| 00:00 Uhr

JU für Akademie der Großregion

Merzig-Wadern. Für den JU-Kreisverband ist der Grüne Kreis der geeignete Standort für die Akademie der Großregion – wegen der Nähe zu Frankreich und Luxemburg. Als Sitz schlägt die JU das Münchweiler Schloss oder das Katasteramt in Merzig vor. red

Die Akademie der Großregion muss in den Grünen Kreis: Der Kreisverband der Jungen Union Merzig-Wadern begrüßt die Initiative des CDU-Generalsekretärs Roland Theis für eine EU-Akademie und sieht sich hierdurch in seiner Arbeit bestätigt.

"Wir als Junge Union halten dieses Bestreben, das eine Akademie der Großregion aufbauen will, für eine gute Sache", sagt der Kreisvorsitzende der Jungen Union, Philip Hoffmann.

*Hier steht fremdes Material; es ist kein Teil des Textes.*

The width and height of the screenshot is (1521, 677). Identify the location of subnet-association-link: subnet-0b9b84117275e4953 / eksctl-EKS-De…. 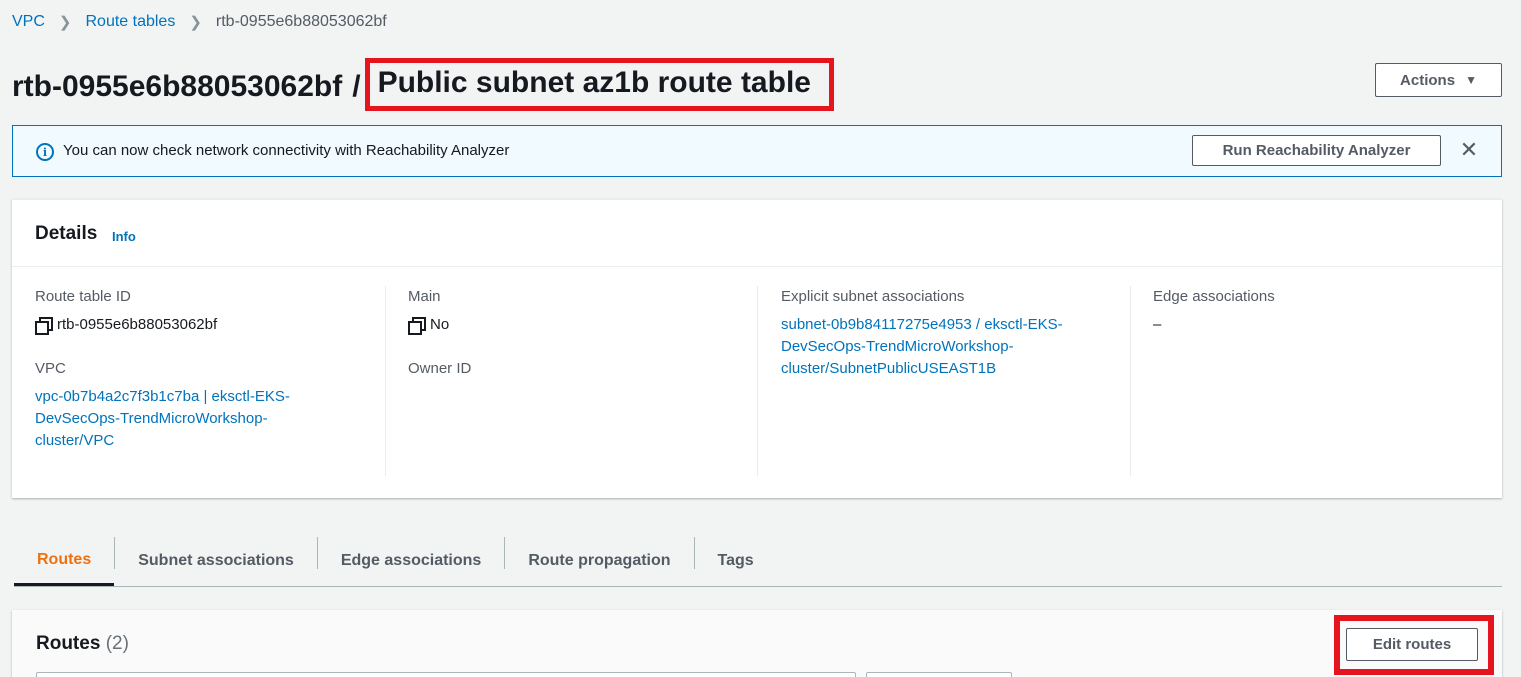
(941, 347).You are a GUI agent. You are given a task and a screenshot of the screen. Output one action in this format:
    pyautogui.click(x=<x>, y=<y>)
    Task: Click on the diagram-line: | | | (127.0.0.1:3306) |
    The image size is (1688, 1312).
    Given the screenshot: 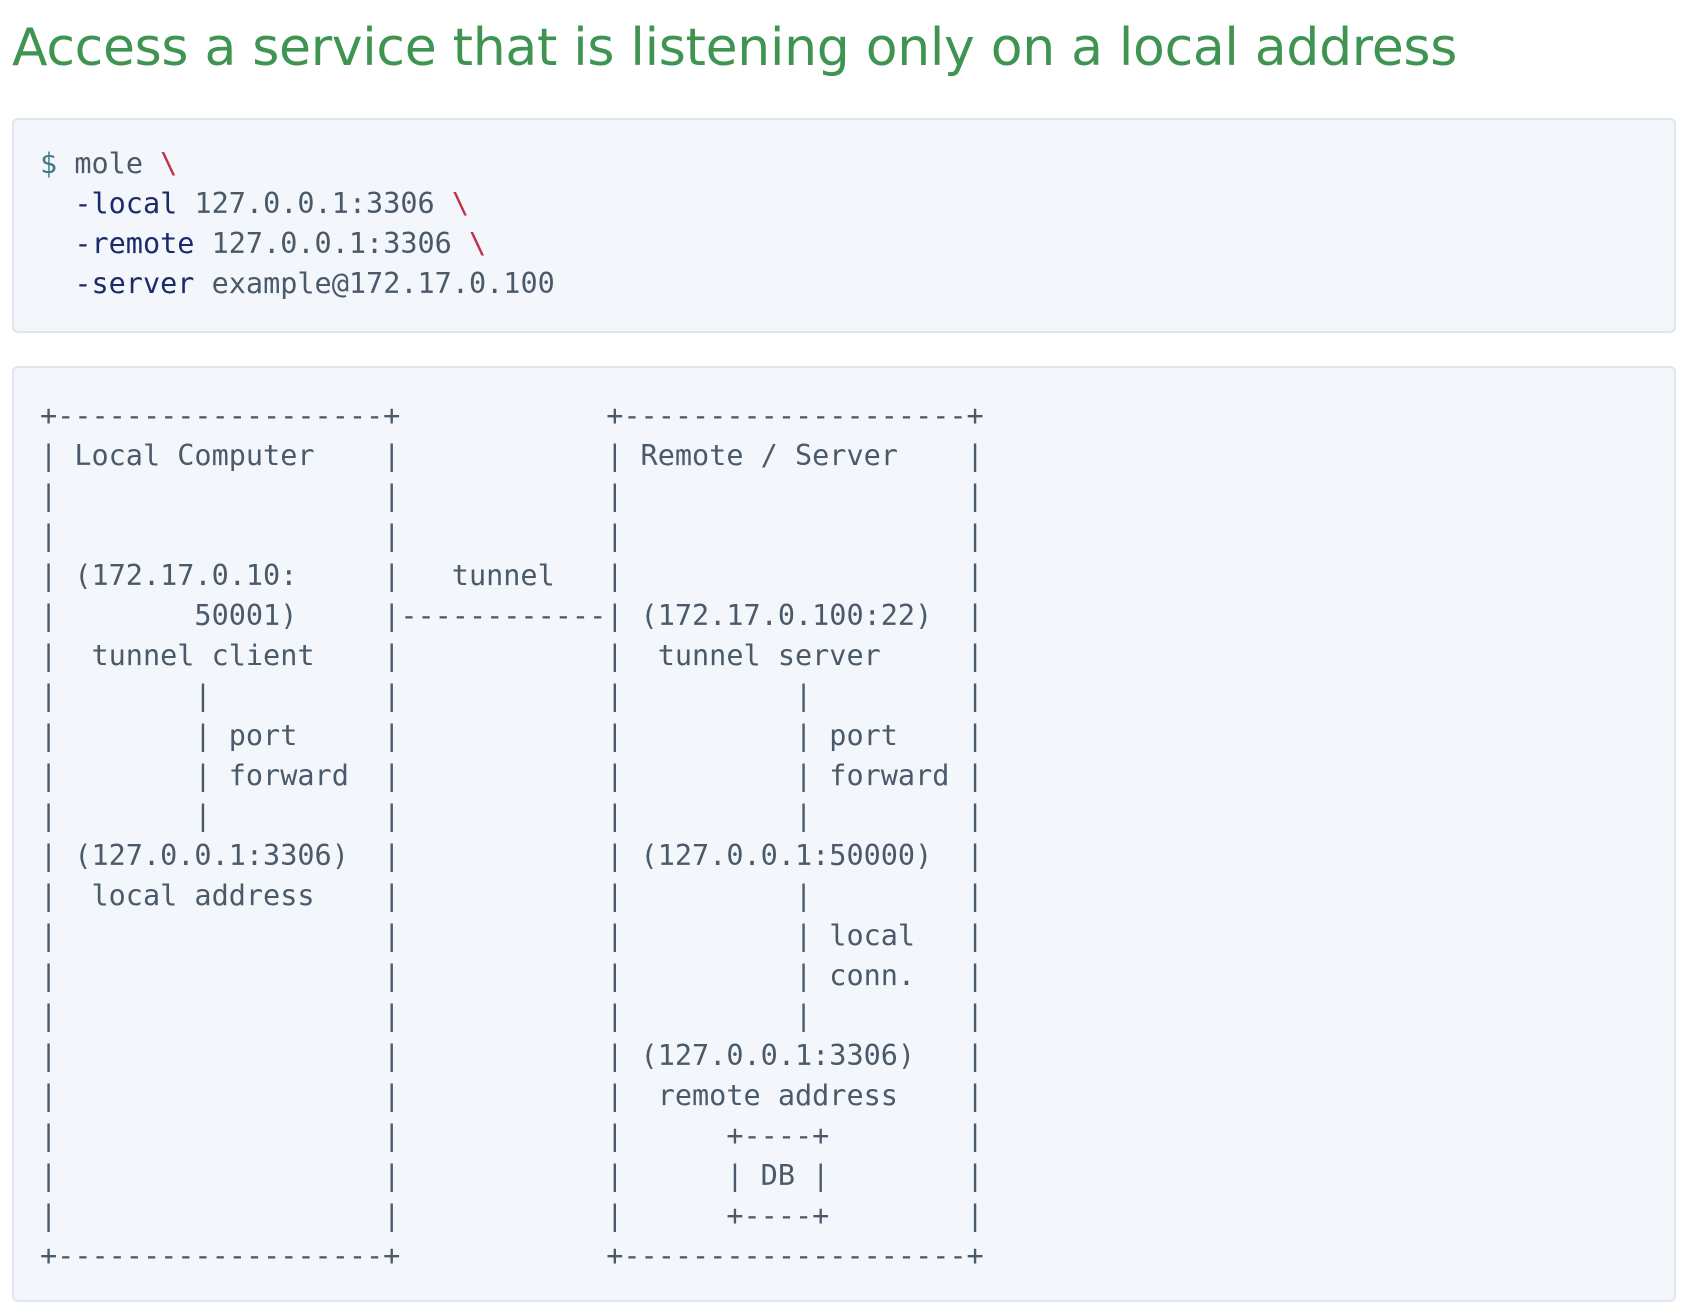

Der Vorstoß von Theis richtet sich an den Gipfel der Großregion und fordert die Erarbeitung einer konkreten Konzeption. Bereits 2012 forderte die Junge Union im Grünen Kreis eine solche gemeinsame Institution aller benachbarten Länder. Neben Wissensvermittlung und Verbesserung der Kenntnisse über die Großregion, die jeweiligen Nachbarn, grenzüberschreitenden Projekten sowie europäischen Förderprogrammen sollen in dieser Akademie auch interkulturelle Kompetenzen vermittelt und die Sprache des Nachbarn gelernt werden. Hoffmann: "Durch das gemeinsame Arbeiten und Lernen werden multinationale Netzwerke geknüpft, Sprachbarrieren überwunden und Verständnis für die Besonderheiten des jeweiligen Nachbarn gefördert."

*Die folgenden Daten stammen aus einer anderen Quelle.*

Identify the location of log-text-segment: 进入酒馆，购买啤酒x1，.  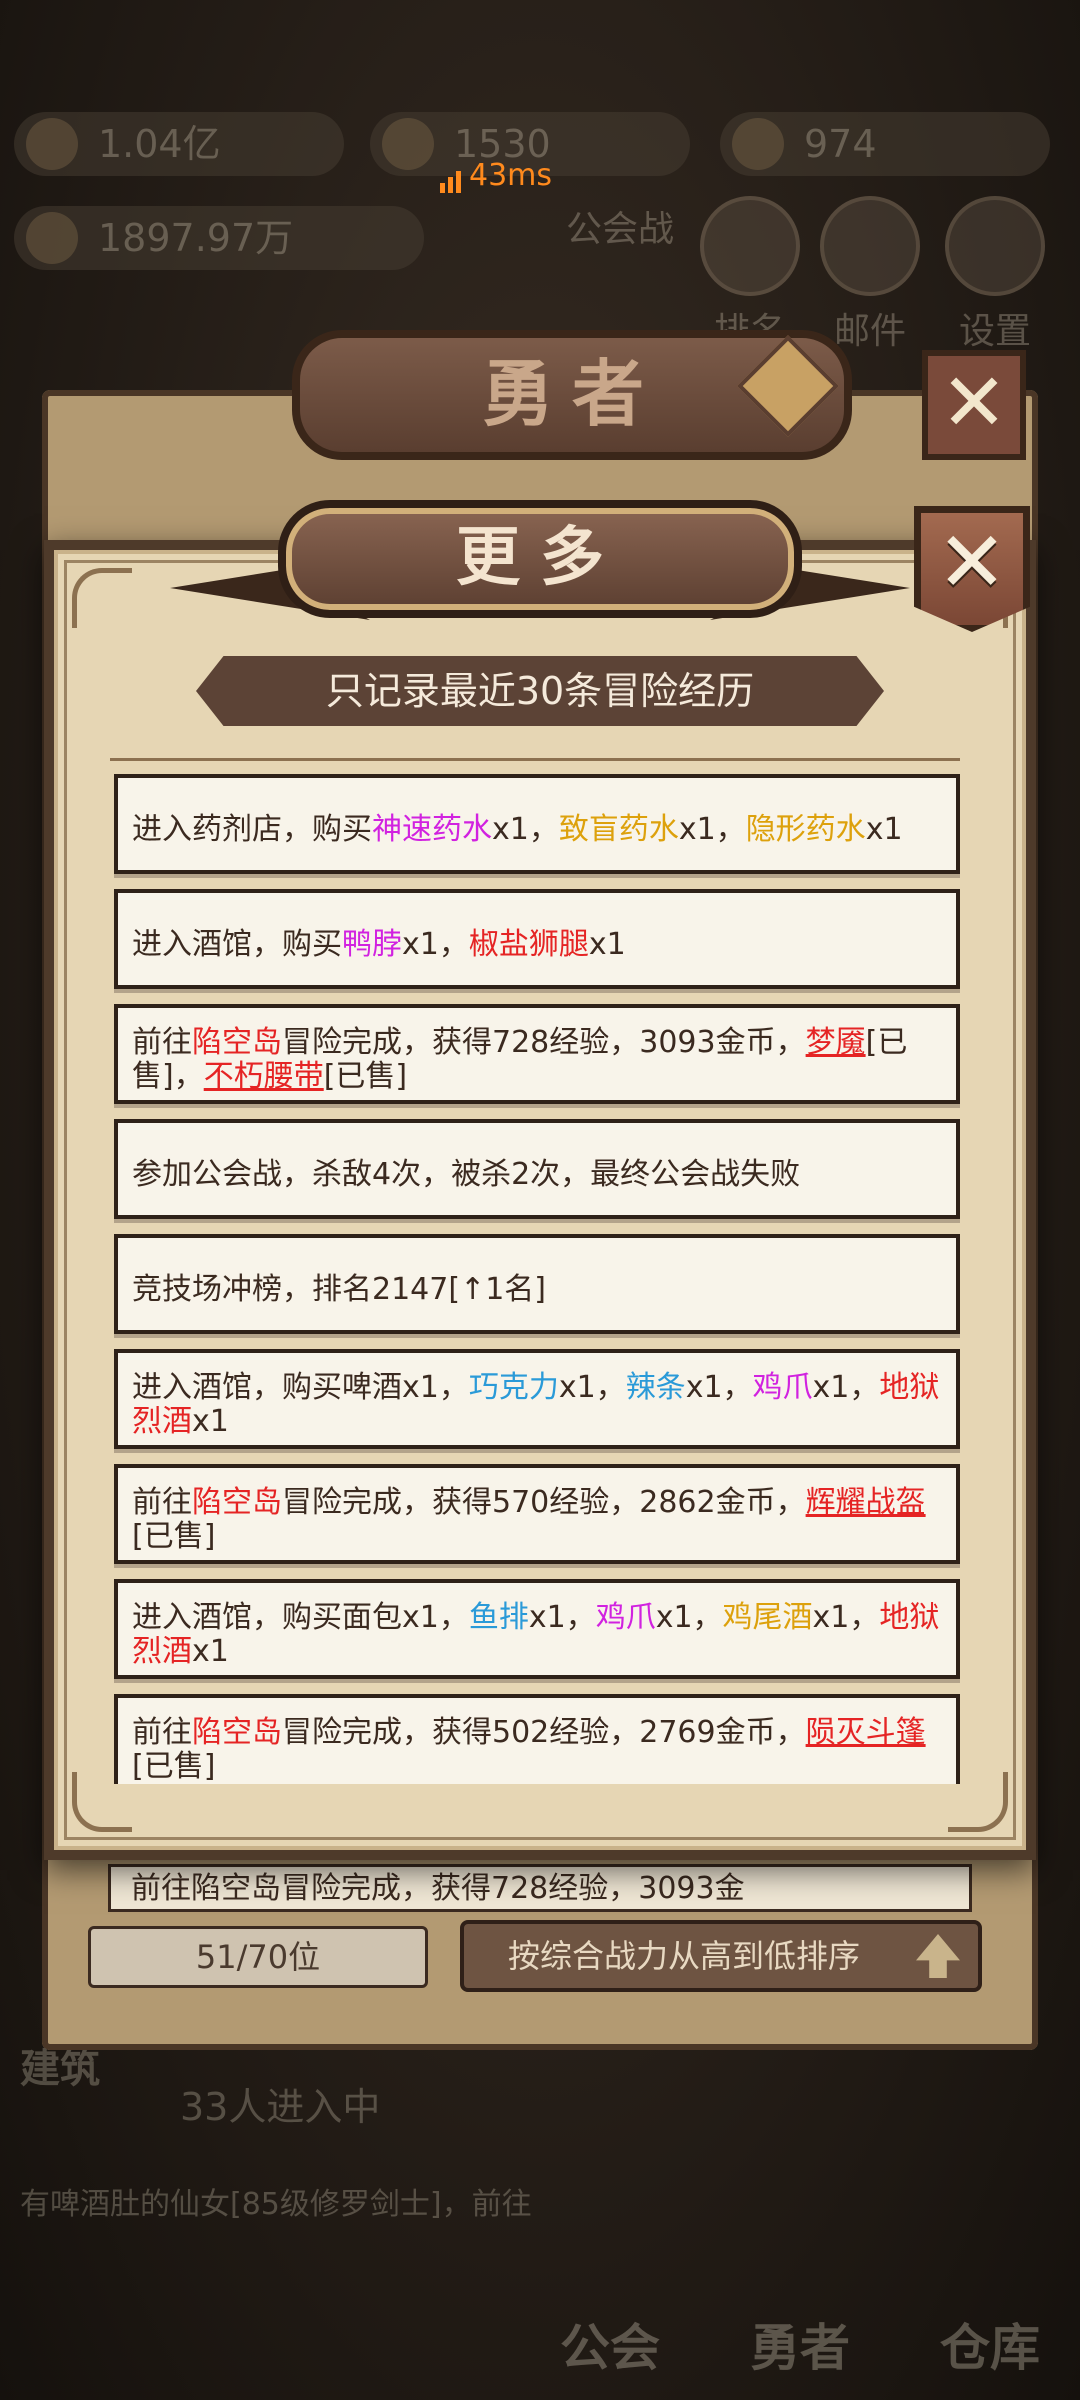
(300, 1388).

Vorhandene Strukturen nutzen

Nur in einem solchen Klima des Verständnisses würden Initiativen entstehen, die die konkrete Lebensrealität der Menschen in der Großregion verbessern und zudem den Zusammenhalt Europas weiter stärken würden.

"Für diese Akademie gibt es keinen besseren Standort als den Grünen Kreis, weil er durch die Nähe zu Frankreich und Luxemburg die idealen Voraussetzungen bietet", betonte der JU-Kreischef. "Damit der Realisierung keine wirtschaftlichen Zwänge entgegenwirken, sollen vorhandene Strukturen genutzt und gegebenenfalls ausgebaut werden. Räumliche Strukturen, wie das Merziger Katasteramt oder ein Teil des Münchweiler Schlosses, könnten genutzt werden, um Kosten in Zeiten leerer Kassen zu sparen und so eine Realisierung zu ermöglichen", schlägt der CDU-Nachwuchs vor.